Figure 6 summarizes this review of all the opportunities for ML applications in the electricity sector.
Like learning curves, assumptions of societal progress from ML are not a guarantee without proper guardrails and reinforcing mechanisms. To leverage ML’s potential societal benefit, ML techniques and code must be developed and shared in ways that are open, transparent, and interpretable by people and organizations, including those other than the largely private-sector actors who are working to develop and implement ML techniques.
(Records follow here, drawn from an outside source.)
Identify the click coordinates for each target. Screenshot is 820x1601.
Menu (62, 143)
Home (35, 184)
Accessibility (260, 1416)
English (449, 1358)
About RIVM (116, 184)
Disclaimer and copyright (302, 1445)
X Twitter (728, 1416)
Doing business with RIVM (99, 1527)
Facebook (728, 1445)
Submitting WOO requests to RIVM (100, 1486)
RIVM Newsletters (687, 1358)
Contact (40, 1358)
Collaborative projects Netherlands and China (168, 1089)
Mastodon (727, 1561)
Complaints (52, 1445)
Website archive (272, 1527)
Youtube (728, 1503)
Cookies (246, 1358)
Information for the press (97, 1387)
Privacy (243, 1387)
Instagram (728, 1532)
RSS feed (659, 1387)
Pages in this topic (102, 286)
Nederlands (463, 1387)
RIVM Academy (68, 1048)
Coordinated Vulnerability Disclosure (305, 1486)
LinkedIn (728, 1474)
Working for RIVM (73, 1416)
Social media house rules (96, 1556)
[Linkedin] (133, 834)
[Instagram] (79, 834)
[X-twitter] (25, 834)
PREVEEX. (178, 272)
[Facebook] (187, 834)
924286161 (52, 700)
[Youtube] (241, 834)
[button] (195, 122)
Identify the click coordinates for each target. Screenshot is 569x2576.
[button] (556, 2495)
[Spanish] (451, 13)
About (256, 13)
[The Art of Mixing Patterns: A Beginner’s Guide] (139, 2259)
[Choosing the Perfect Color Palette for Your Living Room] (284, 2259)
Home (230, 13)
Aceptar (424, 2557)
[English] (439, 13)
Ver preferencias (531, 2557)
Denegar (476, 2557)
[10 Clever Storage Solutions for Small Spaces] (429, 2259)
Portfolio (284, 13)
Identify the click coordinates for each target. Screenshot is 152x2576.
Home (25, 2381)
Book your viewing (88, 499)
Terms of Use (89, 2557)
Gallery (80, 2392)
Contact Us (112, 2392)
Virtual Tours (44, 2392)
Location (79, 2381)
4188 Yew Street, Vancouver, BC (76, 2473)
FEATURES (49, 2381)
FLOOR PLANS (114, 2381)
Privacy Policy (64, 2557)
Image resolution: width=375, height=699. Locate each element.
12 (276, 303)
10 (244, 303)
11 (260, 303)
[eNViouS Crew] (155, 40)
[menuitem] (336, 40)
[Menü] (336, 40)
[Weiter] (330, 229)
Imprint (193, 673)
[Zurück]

In other words, people must have the ability to learn from ML for it to be a true service to society.
Experience working with and producing new innovations can catalyze virtuous cycles of improvement that make once difficult and expensive undertakings easier and less costly. In the case of climate solutions, this givens reason to hope that the formidable task of decarbonizing the global economy will become easier over time. Recent empirical evidence from PV and wind deployment, among others, reinforce this optimism. As these rollouts play out, ML is likely to provide decision-makers, systems designers, and operators with tools needed to keep pace with the speed and complexity of a transforming energy system. Learning is not a guarantee, however, but may only be accomplished with sustained policy commitments.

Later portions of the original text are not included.